Stored data:

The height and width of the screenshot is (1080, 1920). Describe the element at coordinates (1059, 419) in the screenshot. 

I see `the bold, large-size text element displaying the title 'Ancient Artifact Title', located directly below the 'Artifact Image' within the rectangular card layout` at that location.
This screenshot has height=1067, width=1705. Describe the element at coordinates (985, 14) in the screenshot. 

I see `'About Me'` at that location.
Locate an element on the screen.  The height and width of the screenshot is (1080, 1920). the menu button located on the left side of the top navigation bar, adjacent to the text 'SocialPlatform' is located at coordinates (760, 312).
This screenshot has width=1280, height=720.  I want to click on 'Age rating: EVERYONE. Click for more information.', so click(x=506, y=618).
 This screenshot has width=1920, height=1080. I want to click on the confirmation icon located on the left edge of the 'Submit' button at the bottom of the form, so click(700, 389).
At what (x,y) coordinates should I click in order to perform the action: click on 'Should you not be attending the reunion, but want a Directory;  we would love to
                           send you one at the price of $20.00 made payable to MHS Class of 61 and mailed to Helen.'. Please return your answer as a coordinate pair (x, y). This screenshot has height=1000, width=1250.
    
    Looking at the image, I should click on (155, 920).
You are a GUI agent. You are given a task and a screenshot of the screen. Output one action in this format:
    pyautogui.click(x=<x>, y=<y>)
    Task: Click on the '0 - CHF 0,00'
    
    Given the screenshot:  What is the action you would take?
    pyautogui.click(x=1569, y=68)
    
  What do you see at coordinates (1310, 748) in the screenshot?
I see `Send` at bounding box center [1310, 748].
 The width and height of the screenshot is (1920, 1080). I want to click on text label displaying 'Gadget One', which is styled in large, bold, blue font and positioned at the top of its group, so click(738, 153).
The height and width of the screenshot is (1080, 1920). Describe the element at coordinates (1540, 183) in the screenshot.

● Given request:
Copy the rows above verbatim, starting at their first line and ending with the line that contains "pyautogui.click(x=1569, y=68)", including that line.

● Written solution:
The height and width of the screenshot is (1080, 1920). Describe the element at coordinates (1059, 419) in the screenshot. 

I see `the bold, large-size text element displaying the title 'Ancient Artifact Title', located directly below the 'Artifact Image' within the rectangular card layout` at that location.
This screenshot has height=1067, width=1705. Describe the element at coordinates (985, 14) in the screenshot. 

I see `'About Me'` at that location.
Locate an element on the screen.  The height and width of the screenshot is (1080, 1920). the menu button located on the left side of the top navigation bar, adjacent to the text 'SocialPlatform' is located at coordinates (760, 312).
This screenshot has width=1280, height=720.  I want to click on 'Age rating: EVERYONE. Click for more information.', so click(x=506, y=618).
 This screenshot has width=1920, height=1080. I want to click on the confirmation icon located on the left edge of the 'Submit' button at the bottom of the form, so click(700, 389).
At what (x,y) coordinates should I click in order to perform the action: click on 'Should you not be attending the reunion, but want a Directory;  we would love to
                           send you one at the price of $20.00 made payable to MHS Class of 61 and mailed to Helen.'. Please return your answer as a coordinate pair (x, y). This screenshot has height=1000, width=1250.
    
    Looking at the image, I should click on (155, 920).
You are a GUI agent. You are given a task and a screenshot of the screen. Output one action in this format:
    pyautogui.click(x=<x>, y=<y>)
    Task: Click on the '0 - CHF 0,00'
    
    Given the screenshot:  What is the action you would take?
    pyautogui.click(x=1569, y=68)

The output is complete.